====== Records for this exercise ======

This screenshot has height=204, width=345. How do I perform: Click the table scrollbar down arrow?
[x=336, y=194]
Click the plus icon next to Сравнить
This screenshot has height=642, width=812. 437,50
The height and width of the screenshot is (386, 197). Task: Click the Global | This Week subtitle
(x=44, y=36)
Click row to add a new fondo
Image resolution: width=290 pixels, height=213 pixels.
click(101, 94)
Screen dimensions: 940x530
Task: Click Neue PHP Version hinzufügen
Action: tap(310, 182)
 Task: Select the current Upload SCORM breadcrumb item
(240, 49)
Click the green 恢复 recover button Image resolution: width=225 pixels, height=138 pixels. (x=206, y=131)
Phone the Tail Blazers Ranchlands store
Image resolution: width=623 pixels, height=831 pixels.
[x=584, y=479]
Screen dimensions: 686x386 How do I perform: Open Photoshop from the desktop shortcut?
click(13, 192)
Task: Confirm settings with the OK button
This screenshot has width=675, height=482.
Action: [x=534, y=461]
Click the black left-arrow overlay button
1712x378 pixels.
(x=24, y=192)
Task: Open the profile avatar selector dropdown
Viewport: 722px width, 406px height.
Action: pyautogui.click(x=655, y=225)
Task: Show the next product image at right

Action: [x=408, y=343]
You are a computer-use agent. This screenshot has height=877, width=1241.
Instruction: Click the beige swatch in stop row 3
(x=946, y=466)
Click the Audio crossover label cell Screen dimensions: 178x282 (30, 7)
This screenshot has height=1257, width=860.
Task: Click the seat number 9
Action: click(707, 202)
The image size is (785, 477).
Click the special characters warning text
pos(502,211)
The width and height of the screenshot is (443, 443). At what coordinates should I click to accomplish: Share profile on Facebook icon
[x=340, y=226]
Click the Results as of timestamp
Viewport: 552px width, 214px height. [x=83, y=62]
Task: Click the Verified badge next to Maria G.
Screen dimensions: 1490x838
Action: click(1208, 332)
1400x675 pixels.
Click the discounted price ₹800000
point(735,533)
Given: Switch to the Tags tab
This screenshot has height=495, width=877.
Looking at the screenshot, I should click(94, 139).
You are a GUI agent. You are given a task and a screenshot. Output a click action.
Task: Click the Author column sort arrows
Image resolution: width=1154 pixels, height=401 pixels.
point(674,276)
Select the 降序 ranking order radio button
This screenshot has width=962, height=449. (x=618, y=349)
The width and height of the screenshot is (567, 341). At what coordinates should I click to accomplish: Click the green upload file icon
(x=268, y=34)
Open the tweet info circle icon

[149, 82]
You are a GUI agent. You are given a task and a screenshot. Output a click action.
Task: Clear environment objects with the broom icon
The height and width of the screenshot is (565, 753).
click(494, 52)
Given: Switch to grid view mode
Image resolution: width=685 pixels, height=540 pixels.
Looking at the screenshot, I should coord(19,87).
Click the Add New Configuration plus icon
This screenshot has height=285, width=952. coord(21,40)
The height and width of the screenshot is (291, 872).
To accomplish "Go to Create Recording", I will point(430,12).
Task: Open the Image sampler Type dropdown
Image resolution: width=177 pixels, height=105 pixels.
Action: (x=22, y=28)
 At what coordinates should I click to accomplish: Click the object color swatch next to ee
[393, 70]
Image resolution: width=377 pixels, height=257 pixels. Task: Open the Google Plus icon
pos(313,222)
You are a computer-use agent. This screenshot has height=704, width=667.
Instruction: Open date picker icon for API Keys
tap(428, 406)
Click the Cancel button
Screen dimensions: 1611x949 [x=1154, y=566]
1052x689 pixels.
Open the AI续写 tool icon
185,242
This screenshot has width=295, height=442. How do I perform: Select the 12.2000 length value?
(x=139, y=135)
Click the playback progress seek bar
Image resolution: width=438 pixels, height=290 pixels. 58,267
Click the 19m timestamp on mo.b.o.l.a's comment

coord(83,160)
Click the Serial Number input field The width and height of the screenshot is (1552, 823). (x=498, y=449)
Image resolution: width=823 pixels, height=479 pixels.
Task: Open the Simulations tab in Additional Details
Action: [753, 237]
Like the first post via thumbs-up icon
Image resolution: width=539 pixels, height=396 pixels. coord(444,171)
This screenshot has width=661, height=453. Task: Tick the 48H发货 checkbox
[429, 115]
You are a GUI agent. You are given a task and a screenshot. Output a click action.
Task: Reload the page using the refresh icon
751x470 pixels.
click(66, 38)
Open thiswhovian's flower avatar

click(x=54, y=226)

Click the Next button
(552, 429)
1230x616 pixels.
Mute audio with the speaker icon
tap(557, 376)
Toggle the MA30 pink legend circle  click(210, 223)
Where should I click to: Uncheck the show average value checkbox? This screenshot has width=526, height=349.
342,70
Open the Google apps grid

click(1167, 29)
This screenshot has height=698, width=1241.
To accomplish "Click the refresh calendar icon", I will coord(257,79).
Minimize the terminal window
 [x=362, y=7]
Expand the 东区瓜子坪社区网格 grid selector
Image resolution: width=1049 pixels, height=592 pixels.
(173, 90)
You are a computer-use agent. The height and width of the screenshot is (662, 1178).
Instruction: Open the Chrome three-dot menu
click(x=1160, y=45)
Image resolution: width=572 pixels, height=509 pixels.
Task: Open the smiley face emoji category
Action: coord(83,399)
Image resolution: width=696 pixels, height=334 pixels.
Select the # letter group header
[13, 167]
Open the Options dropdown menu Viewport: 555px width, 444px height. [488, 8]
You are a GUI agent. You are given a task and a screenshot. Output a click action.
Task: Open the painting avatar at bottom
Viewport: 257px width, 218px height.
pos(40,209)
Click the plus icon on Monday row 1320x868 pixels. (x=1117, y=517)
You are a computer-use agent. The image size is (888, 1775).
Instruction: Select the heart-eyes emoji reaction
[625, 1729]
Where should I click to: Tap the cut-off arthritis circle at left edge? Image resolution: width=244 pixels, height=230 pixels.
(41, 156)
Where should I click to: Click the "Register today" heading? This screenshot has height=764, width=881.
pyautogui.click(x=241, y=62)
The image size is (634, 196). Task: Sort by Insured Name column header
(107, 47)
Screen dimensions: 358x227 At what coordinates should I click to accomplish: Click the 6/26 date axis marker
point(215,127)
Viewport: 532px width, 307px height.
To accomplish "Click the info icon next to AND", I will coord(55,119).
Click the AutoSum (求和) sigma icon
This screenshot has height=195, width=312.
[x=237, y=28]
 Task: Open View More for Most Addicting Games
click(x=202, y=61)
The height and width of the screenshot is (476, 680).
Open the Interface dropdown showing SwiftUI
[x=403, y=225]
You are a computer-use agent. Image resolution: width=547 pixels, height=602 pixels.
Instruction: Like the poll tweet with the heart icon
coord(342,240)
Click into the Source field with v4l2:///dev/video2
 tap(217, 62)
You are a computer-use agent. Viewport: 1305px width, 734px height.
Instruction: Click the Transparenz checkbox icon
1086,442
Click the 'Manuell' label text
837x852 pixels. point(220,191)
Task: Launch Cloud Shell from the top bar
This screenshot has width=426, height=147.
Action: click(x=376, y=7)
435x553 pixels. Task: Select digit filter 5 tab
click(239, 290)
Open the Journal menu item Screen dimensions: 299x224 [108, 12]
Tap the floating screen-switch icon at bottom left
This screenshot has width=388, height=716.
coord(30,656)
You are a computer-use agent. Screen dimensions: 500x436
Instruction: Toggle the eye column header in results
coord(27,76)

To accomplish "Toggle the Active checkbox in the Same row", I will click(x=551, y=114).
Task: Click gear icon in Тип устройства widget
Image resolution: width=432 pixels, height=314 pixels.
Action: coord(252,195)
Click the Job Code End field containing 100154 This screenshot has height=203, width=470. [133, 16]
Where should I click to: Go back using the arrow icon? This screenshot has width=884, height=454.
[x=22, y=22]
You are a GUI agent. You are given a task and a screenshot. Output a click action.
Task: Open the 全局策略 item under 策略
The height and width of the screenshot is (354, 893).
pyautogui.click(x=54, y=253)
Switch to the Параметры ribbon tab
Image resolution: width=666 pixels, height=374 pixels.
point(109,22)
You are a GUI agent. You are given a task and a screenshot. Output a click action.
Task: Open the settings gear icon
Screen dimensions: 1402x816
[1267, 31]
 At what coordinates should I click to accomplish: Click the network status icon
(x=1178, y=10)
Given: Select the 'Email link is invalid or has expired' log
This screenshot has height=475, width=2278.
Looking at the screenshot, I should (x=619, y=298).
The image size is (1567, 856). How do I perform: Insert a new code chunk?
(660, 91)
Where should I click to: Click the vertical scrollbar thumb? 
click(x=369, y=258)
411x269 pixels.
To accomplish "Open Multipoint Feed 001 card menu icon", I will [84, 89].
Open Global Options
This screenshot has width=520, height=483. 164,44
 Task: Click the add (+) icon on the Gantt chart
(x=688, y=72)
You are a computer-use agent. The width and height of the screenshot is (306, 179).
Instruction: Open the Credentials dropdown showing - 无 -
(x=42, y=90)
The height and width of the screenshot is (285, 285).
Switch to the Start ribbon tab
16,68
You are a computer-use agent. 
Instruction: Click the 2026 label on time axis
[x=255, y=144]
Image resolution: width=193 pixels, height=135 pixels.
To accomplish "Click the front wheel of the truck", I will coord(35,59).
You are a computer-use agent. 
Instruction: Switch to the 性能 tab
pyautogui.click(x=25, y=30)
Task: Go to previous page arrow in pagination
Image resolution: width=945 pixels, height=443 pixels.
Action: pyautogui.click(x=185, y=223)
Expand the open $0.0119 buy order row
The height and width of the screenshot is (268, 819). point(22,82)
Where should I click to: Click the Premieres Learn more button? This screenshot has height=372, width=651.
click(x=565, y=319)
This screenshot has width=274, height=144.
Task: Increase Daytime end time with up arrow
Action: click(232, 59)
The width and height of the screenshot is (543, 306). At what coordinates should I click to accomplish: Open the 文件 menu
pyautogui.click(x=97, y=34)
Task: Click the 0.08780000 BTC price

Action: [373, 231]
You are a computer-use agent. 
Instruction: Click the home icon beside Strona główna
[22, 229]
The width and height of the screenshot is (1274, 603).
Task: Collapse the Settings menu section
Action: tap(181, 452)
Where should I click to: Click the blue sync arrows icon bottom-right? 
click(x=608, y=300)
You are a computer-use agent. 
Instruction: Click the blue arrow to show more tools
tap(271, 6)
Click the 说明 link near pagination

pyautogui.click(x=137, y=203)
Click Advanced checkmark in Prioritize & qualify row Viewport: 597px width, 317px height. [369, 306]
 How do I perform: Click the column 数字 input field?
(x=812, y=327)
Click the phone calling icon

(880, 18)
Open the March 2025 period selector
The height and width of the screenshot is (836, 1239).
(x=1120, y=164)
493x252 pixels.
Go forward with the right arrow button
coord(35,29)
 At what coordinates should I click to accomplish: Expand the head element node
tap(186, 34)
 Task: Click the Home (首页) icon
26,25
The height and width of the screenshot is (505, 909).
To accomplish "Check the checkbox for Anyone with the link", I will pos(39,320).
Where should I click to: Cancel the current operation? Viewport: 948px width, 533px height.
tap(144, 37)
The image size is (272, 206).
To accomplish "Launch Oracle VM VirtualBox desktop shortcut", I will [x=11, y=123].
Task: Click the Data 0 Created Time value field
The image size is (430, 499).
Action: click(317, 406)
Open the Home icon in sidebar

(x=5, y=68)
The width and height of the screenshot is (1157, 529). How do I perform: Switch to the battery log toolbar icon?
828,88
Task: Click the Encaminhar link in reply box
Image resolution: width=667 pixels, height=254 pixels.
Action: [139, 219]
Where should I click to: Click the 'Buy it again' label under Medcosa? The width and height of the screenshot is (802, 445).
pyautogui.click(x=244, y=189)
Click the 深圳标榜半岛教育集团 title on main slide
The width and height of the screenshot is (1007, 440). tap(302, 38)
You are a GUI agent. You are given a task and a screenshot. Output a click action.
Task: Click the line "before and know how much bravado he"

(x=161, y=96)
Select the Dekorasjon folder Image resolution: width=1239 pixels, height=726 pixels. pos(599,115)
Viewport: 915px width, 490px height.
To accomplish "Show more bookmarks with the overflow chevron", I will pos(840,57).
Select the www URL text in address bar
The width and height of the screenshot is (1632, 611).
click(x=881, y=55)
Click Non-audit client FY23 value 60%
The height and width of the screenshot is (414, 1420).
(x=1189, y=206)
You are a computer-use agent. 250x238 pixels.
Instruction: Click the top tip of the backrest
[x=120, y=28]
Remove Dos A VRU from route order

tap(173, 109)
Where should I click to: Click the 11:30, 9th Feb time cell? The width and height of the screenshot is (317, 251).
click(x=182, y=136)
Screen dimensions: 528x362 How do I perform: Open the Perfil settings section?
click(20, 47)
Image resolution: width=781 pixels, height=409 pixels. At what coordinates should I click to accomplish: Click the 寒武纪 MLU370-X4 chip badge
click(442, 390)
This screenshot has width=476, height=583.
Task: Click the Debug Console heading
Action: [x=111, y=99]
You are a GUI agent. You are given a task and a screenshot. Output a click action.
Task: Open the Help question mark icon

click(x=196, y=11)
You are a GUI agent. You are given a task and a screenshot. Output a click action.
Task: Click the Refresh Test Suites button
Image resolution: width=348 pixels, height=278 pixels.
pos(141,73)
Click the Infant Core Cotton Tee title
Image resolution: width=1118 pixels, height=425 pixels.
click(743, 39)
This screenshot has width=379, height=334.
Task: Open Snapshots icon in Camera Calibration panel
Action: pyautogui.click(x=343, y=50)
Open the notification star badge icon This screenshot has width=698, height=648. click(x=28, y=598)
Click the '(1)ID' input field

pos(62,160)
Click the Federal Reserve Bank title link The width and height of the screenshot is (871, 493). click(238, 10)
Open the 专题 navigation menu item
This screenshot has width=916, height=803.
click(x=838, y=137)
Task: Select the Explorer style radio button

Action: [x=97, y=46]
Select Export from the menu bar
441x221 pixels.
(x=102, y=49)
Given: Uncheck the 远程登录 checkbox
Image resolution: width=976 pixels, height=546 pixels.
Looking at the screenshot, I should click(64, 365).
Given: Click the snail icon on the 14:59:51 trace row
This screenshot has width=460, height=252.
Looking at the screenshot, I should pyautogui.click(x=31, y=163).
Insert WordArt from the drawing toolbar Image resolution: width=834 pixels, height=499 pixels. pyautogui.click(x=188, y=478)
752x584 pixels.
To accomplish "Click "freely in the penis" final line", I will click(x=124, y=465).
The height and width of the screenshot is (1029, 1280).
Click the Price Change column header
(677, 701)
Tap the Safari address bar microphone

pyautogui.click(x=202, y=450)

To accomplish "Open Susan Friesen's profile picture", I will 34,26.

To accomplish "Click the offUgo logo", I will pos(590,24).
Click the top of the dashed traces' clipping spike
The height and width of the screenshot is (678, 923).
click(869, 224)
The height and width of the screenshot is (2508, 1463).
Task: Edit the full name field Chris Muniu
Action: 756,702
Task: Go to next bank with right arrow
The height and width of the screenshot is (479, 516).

======

From the start of the data to the line that holds "Click row to add a new fondo", retype each line exactly, with both ends included.

Your response.
This screenshot has height=204, width=345. How do I perform: Click the table scrollbar down arrow?
[x=336, y=194]
Click the plus icon next to Сравнить
This screenshot has height=642, width=812. 437,50
The height and width of the screenshot is (386, 197). Task: Click the Global | This Week subtitle
(x=44, y=36)
Click row to add a new fondo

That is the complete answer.